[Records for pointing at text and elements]
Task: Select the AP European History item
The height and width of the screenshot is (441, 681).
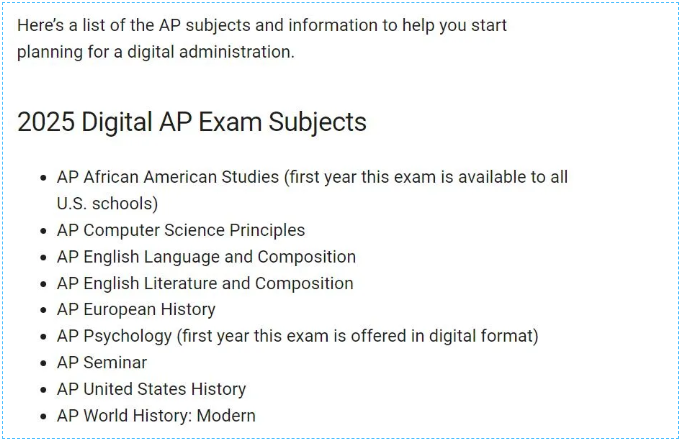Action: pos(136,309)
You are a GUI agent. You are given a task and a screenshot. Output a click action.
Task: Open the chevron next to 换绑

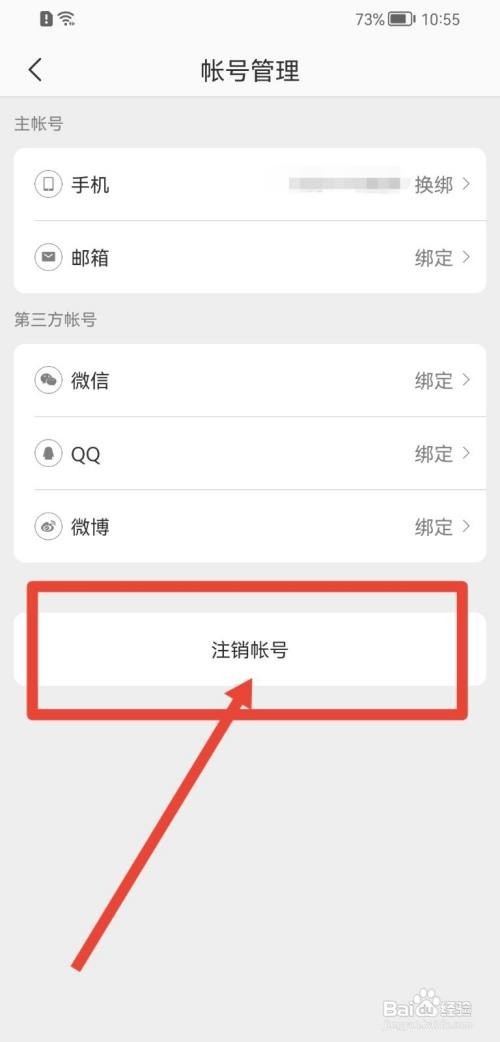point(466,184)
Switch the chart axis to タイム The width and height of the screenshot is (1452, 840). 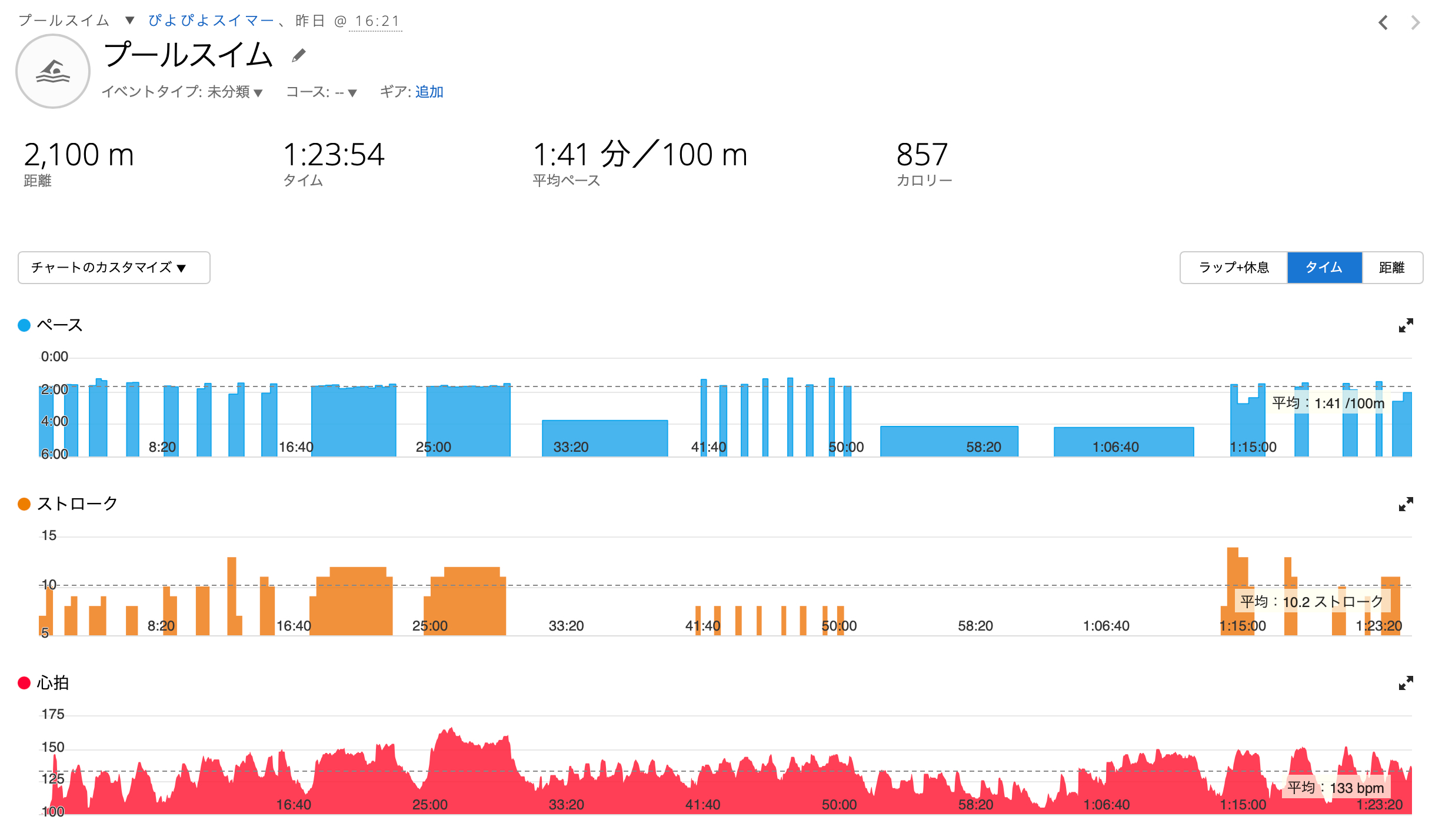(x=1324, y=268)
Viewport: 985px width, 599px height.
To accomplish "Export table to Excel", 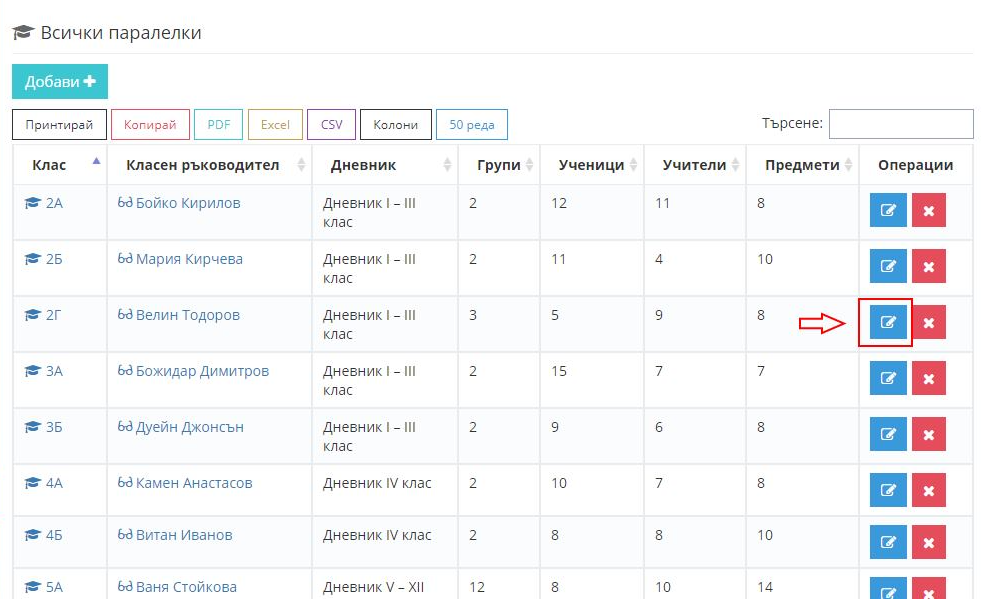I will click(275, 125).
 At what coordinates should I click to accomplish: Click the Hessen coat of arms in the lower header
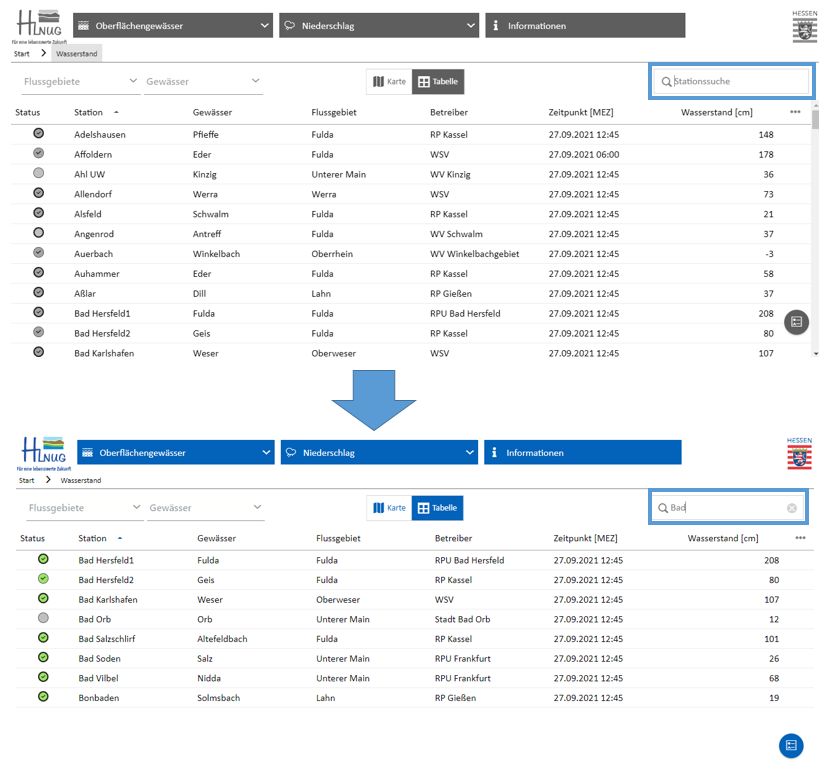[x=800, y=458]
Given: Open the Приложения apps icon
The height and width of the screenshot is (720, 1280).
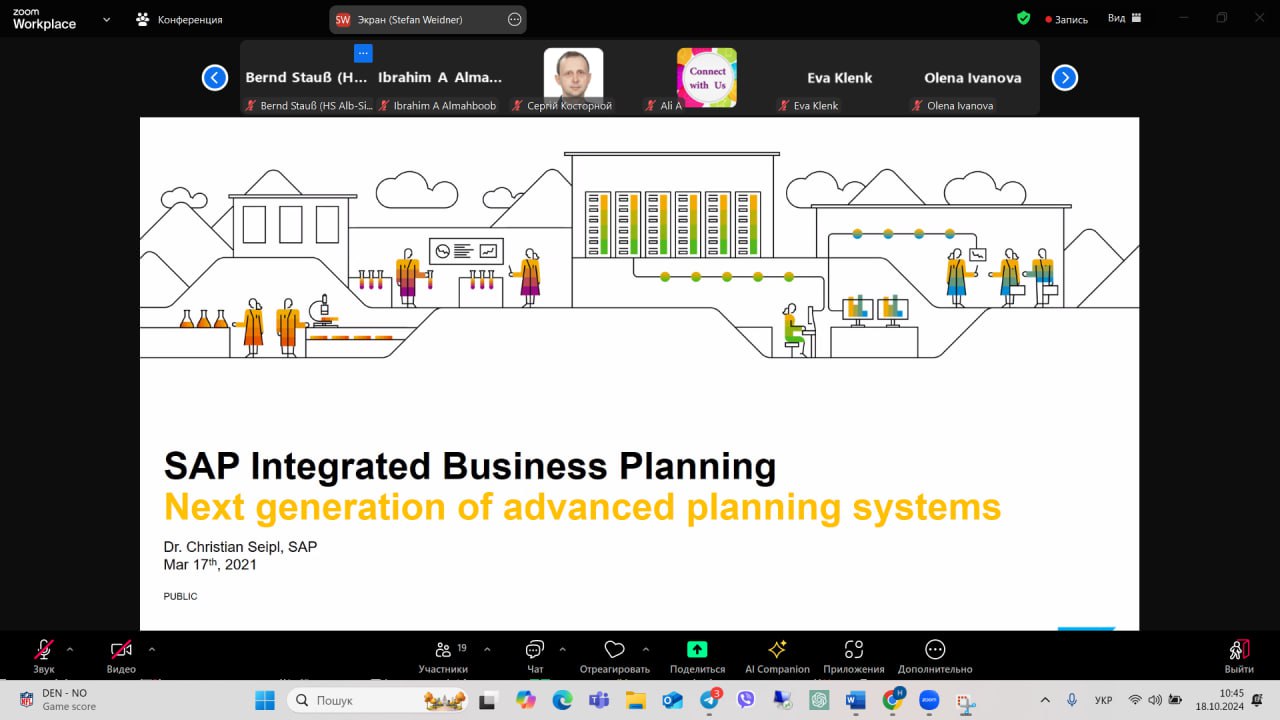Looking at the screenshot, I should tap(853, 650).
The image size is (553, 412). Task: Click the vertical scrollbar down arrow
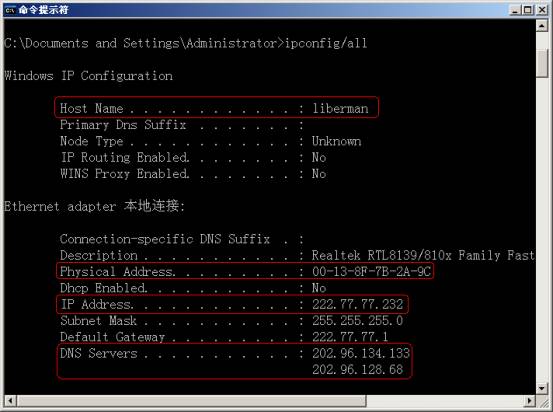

Exercise prompt =>
Can you quote the records word for word, starting at the line that contains "At what coordinates" and continuing through the end of the records, with the pictures left out?

Problem solution =>
 At what coordinates should I click to accomplish: Click the Hessen coat of arms in the lower header
[x=800, y=458]
Given: Open the Приложения apps icon
The height and width of the screenshot is (720, 1280).
Looking at the screenshot, I should tap(853, 650).
The image size is (553, 412). Task: Click the vertical scrollbar down arrow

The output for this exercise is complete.